Begin at the line containing "2518x1484 pixels." and copy each line exactly through the end of the records, leaving out what comes before.

(Source records)
────────────────

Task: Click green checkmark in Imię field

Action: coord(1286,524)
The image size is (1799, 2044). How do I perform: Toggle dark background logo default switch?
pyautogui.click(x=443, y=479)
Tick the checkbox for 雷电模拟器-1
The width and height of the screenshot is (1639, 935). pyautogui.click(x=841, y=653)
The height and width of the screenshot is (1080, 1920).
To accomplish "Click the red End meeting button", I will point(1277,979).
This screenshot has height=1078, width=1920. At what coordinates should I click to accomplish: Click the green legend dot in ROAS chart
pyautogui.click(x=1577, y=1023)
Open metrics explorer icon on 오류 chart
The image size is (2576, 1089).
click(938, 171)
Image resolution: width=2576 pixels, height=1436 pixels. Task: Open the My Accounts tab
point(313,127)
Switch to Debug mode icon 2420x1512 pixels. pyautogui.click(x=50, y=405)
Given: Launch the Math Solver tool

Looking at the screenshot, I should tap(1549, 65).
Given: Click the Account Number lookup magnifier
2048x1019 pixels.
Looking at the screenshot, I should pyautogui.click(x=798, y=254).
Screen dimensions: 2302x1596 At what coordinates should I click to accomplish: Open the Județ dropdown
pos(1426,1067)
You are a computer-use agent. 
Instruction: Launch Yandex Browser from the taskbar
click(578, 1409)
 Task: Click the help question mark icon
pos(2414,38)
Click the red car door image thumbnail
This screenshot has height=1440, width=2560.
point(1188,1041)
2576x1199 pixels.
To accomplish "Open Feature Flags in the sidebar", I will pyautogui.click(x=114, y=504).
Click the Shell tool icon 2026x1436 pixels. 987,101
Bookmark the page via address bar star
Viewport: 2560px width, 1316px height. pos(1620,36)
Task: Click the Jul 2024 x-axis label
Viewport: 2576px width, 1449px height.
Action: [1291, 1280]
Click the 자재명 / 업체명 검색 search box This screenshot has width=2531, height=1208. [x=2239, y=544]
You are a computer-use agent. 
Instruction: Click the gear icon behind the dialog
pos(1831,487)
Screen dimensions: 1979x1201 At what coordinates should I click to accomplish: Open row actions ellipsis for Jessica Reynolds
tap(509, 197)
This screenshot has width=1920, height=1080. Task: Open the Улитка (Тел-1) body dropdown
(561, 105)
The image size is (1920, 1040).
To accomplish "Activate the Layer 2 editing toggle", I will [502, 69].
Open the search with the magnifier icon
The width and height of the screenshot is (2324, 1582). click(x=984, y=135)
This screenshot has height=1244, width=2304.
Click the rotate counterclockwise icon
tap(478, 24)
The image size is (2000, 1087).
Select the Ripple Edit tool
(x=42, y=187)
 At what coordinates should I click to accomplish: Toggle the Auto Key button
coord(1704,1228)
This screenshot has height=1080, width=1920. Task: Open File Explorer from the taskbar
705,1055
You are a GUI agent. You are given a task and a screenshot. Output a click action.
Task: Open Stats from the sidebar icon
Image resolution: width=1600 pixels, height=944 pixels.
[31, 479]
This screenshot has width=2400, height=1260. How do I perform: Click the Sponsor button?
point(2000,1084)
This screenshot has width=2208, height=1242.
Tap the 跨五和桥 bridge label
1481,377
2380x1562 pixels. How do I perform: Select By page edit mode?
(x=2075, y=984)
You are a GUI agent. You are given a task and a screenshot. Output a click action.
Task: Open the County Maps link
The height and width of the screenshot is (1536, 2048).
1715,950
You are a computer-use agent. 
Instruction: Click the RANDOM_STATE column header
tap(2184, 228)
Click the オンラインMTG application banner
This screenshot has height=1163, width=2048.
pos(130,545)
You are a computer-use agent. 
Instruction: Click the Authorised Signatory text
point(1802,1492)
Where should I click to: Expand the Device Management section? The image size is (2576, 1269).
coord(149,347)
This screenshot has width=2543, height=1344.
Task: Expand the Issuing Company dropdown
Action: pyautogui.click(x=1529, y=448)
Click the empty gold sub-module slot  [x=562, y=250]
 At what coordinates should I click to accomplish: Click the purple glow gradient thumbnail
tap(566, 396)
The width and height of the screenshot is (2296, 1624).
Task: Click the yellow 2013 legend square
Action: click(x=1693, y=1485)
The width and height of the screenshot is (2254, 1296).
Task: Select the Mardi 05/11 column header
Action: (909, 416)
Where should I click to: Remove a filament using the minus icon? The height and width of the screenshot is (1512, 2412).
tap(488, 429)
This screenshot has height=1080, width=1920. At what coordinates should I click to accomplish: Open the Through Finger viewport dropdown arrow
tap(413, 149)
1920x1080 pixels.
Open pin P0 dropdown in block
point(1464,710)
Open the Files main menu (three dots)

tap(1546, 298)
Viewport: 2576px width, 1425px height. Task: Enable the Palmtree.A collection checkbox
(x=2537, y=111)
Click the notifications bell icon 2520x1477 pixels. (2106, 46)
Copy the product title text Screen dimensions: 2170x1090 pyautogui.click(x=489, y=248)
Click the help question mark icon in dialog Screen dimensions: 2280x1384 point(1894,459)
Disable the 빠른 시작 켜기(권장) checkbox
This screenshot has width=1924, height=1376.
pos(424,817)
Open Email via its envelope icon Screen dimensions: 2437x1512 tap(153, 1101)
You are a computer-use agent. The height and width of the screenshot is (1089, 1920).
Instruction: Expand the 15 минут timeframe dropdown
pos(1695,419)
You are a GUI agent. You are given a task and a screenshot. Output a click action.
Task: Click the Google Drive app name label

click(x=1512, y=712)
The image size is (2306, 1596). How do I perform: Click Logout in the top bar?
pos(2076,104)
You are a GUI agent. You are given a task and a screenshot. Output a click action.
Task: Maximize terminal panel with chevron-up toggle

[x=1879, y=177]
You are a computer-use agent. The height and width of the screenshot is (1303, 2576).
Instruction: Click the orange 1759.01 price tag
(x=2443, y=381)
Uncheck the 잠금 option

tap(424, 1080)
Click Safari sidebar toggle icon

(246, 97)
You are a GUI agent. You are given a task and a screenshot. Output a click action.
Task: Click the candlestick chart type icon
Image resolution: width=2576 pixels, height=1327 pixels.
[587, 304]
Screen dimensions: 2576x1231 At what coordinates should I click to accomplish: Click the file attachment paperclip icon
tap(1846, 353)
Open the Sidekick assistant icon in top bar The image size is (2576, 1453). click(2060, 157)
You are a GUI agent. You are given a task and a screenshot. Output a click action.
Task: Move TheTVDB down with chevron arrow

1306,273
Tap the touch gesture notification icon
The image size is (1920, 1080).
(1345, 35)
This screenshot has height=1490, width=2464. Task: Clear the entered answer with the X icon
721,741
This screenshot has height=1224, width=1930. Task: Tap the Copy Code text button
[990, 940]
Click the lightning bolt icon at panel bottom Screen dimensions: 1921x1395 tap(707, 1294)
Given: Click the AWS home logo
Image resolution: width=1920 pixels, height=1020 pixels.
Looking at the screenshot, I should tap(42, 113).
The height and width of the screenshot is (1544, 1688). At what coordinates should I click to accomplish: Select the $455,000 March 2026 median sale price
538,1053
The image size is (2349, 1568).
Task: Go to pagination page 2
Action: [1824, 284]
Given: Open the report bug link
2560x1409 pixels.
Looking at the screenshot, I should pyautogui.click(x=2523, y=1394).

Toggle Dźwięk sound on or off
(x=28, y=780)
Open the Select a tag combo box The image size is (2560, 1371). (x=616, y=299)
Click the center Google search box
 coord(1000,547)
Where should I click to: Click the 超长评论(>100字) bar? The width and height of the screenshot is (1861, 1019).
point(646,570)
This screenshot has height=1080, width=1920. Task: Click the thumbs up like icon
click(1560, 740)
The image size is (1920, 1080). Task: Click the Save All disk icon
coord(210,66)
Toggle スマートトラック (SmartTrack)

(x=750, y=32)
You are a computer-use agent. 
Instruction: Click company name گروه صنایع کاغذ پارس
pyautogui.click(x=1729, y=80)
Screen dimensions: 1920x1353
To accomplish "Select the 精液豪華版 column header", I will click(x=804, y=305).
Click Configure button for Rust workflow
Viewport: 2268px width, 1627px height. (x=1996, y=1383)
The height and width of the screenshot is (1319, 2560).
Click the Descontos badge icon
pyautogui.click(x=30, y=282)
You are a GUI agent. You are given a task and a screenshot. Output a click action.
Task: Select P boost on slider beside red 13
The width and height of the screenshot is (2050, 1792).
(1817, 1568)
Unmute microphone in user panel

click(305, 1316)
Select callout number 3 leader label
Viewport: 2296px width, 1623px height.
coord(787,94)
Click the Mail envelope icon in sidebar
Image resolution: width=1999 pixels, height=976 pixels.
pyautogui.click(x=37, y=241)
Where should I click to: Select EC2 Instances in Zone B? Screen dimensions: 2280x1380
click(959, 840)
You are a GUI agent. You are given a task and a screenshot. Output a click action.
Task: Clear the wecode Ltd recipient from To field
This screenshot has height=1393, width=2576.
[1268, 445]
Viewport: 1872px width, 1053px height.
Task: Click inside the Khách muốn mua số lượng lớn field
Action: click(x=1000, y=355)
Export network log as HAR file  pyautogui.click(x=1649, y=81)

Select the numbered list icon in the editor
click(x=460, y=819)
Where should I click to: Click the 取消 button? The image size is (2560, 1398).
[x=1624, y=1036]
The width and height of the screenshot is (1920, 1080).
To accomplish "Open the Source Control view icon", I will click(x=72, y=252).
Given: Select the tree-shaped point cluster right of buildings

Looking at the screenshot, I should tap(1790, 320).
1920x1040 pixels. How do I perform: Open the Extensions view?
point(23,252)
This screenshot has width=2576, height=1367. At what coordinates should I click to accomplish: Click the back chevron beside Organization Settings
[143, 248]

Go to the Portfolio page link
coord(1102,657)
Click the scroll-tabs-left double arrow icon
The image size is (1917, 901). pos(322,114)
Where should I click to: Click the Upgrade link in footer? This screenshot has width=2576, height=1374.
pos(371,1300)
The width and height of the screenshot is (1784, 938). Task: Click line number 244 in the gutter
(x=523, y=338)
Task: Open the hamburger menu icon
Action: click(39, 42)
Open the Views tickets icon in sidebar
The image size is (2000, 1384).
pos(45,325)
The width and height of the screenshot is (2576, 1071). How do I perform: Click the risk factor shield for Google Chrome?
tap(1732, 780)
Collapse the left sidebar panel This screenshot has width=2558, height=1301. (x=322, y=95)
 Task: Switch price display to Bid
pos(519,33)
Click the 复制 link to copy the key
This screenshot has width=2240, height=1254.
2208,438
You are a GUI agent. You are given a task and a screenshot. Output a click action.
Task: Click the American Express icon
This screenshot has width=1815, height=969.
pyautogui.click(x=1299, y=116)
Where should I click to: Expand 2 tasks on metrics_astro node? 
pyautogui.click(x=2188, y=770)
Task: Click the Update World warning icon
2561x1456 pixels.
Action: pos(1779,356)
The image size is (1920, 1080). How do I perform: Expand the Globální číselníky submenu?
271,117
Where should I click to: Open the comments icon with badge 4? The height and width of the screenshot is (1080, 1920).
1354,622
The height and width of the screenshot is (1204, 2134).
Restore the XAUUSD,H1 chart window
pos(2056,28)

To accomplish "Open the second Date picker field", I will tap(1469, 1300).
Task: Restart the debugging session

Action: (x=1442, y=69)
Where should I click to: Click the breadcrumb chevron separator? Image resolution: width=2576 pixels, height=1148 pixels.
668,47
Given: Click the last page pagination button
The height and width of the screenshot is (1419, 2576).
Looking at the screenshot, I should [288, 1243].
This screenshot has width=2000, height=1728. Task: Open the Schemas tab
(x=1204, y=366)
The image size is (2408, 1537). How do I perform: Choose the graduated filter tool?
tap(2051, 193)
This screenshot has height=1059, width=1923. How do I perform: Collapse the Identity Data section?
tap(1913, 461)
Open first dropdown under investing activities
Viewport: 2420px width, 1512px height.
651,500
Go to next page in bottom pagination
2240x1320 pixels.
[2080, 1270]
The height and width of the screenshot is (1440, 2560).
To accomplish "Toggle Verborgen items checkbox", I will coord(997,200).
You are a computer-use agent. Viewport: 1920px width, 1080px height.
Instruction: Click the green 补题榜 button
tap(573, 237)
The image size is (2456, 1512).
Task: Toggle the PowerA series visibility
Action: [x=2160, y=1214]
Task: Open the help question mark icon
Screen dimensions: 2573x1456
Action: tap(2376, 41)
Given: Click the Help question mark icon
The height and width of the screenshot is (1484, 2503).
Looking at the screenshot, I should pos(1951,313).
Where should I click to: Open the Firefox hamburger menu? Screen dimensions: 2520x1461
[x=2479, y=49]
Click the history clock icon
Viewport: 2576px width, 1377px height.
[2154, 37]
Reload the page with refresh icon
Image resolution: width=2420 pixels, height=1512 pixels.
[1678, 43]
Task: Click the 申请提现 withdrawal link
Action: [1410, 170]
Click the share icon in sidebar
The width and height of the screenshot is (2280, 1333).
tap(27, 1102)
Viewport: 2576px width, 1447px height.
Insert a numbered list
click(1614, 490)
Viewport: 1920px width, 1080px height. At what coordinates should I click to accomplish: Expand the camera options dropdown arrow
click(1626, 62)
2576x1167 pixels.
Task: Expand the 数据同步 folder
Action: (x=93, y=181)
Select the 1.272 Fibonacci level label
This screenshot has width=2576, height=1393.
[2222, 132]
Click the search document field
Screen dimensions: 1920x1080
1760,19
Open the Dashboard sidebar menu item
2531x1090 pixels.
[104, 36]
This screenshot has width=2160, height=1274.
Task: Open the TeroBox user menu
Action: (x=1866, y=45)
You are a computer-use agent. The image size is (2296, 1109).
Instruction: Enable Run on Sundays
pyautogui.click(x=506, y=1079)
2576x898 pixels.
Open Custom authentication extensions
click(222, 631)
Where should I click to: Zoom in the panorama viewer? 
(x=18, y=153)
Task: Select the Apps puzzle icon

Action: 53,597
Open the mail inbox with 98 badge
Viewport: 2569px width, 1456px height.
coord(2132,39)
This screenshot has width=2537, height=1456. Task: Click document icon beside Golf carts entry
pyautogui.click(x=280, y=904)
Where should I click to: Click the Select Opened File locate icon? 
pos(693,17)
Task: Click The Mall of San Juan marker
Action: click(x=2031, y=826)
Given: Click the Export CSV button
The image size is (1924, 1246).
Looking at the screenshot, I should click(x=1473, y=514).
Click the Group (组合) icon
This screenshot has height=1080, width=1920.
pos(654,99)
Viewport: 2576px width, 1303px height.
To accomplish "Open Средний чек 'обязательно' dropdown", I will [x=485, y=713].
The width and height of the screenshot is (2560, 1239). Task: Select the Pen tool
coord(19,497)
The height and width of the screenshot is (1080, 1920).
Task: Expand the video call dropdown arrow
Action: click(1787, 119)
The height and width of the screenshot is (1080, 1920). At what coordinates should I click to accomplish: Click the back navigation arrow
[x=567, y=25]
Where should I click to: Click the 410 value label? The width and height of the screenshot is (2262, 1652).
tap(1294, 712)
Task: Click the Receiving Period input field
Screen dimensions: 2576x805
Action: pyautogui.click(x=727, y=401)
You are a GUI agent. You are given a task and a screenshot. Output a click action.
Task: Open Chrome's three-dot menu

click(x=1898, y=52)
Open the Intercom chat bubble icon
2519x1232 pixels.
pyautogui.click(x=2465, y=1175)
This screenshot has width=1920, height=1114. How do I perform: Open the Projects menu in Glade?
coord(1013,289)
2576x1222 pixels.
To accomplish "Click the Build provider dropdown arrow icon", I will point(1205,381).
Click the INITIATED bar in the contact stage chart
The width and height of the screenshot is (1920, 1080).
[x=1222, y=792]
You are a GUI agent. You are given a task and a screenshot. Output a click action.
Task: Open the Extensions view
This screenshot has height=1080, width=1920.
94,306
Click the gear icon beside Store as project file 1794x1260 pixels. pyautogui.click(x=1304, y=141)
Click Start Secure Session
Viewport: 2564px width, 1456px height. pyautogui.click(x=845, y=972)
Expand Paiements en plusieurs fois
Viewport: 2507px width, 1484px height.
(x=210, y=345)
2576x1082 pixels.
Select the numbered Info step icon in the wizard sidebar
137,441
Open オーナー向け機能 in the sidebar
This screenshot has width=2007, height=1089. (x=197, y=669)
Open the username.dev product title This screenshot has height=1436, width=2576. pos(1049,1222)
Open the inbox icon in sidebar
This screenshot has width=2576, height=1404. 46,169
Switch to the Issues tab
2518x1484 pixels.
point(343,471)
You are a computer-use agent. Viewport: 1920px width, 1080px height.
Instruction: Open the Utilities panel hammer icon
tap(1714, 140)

────────────────

> [Answer area]
2518x1484 pixels.
point(343,471)
You are a computer-use agent. Viewport: 1920px width, 1080px height.
Instruction: Open the Utilities panel hammer icon
tap(1714, 140)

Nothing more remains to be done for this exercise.